Please keep to the lines below from the one with "Personalizza (25, 1848)" through the one with "Whistleblowing (46, 2383)", and restate them word for word, ends included.

> **Material for this task**
────────────────────
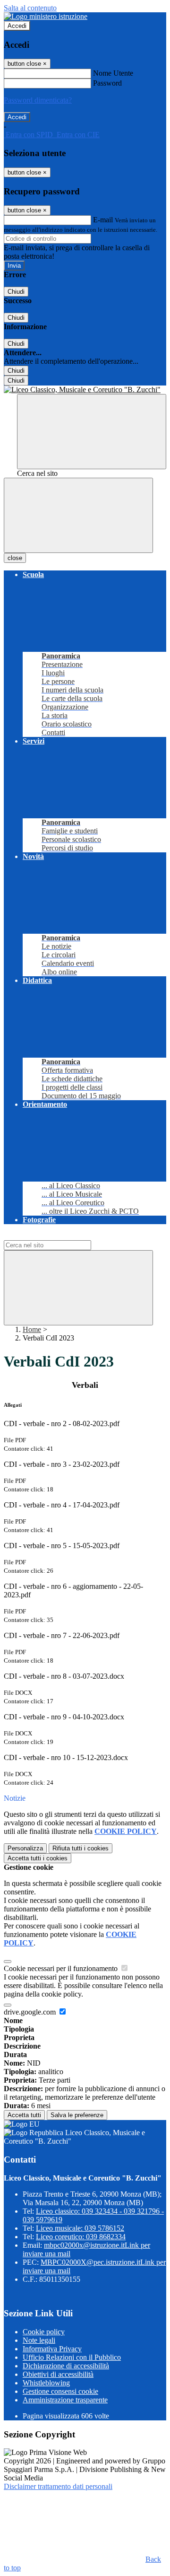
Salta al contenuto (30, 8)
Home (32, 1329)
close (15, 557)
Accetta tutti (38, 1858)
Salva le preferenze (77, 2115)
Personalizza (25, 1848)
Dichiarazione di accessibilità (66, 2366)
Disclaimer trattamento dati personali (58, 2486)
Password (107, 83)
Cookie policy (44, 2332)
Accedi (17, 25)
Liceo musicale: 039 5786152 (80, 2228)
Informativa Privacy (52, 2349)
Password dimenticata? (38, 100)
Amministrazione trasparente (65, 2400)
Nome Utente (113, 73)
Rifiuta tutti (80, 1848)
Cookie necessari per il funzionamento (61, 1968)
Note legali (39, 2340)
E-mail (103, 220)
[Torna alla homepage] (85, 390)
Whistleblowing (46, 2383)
────────────────────
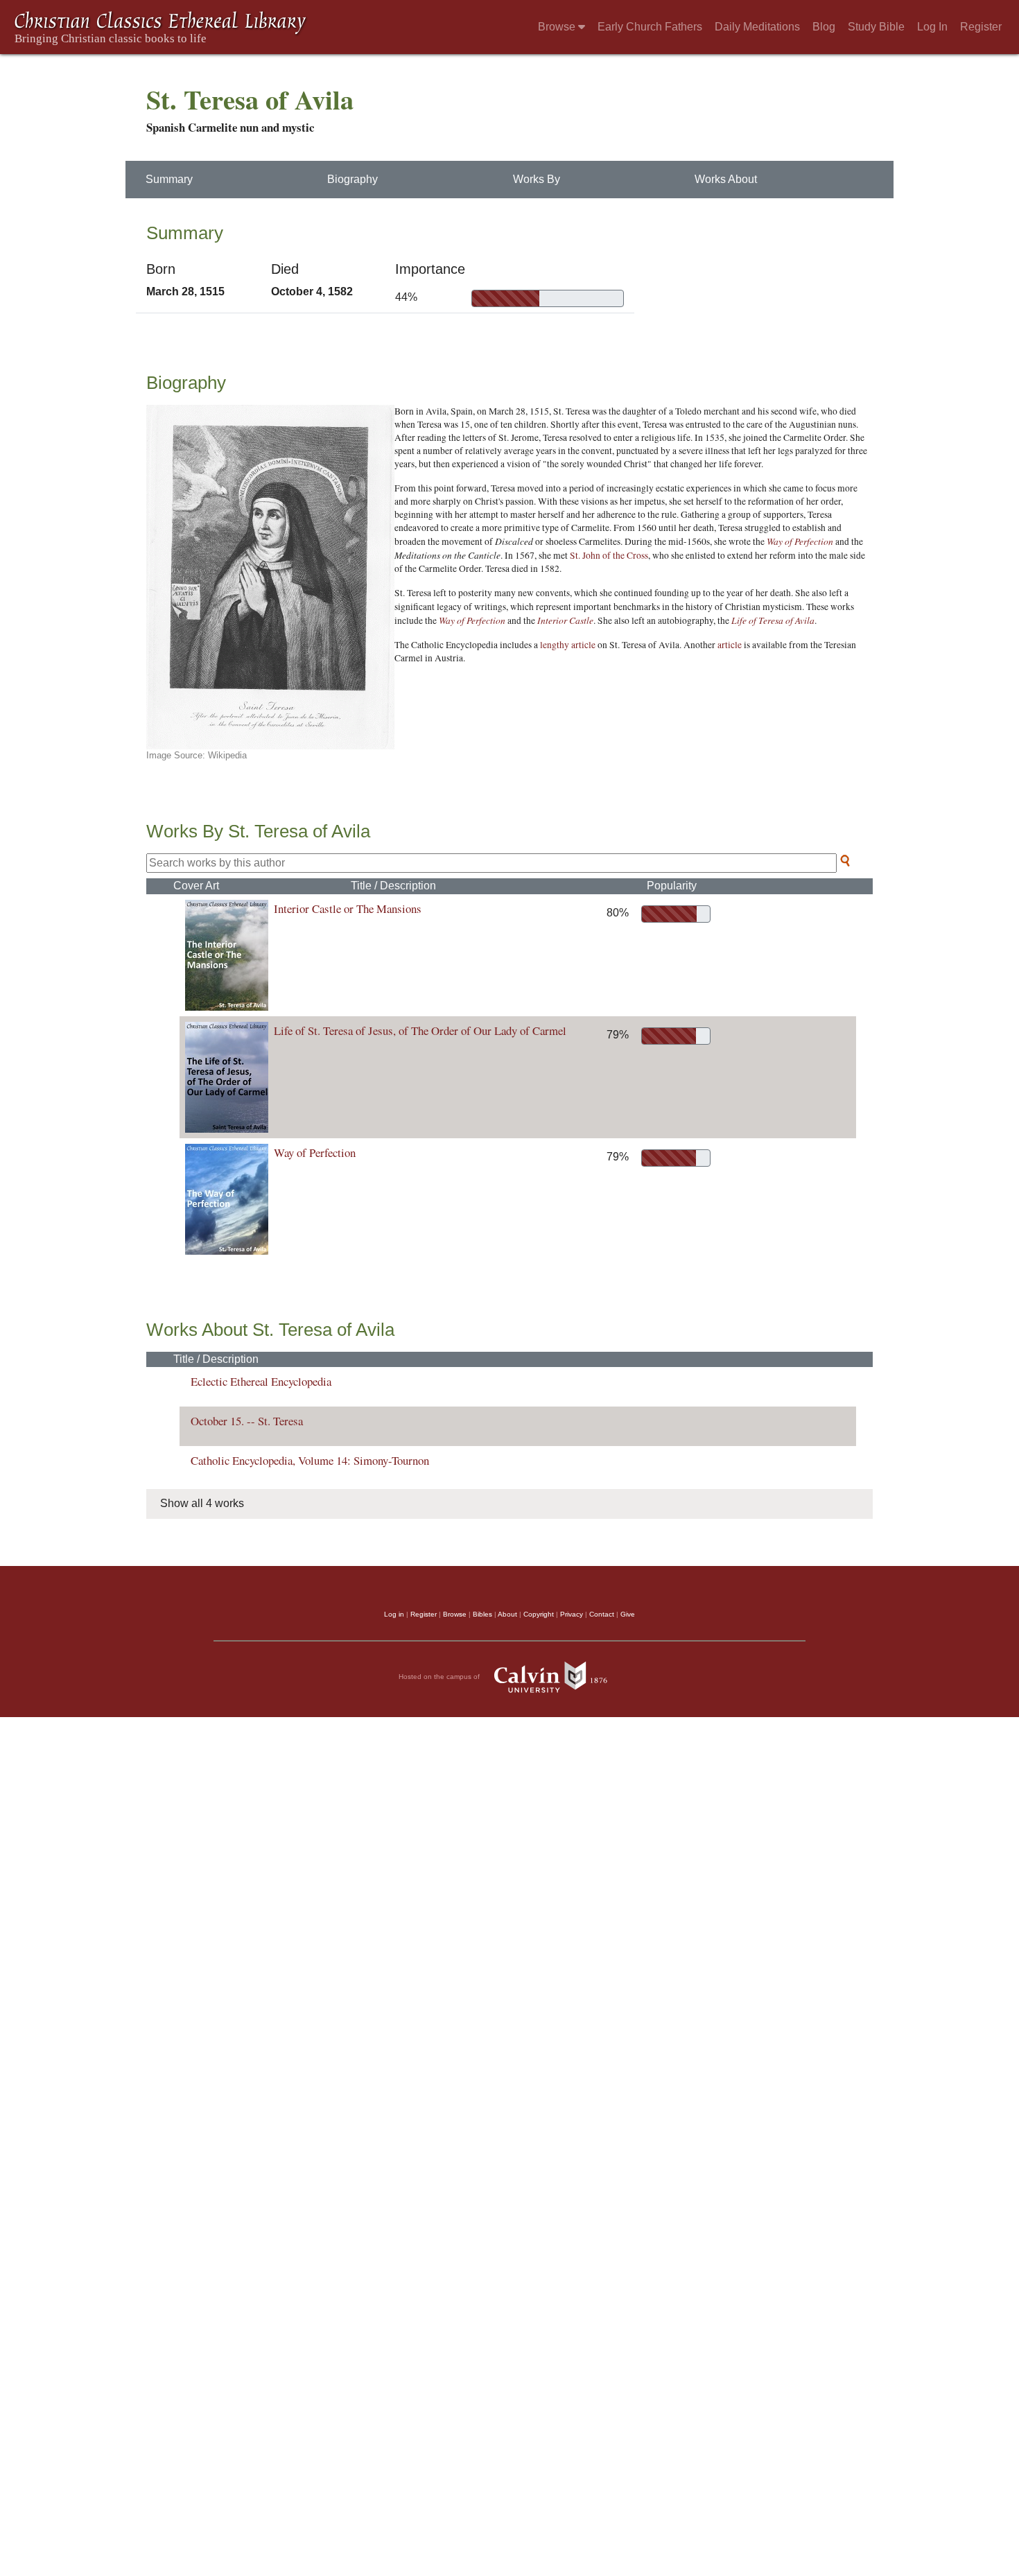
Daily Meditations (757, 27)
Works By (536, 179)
────────────────────
> **Task result**
Personalizza (25, 1848)
Dichiarazione di accessibilità (66, 2366)
Disclaimer trattamento dati personali (58, 2486)
Password (107, 83)
Cookie policy (44, 2332)
Accedi (17, 25)
Liceo musicale: 039 5786152 (80, 2228)
Informativa Privacy (52, 2349)
Password dimenticata? (38, 100)
Amministrazione trasparente (65, 2400)
Nome Utente (113, 73)
Rifiuta tutti (80, 1848)
Cookie necessari per il funzionamento (61, 1968)
Note legali (39, 2340)
E-mail (103, 220)
[Torna alla homepage] (85, 390)
Whistleblowing (46, 2383)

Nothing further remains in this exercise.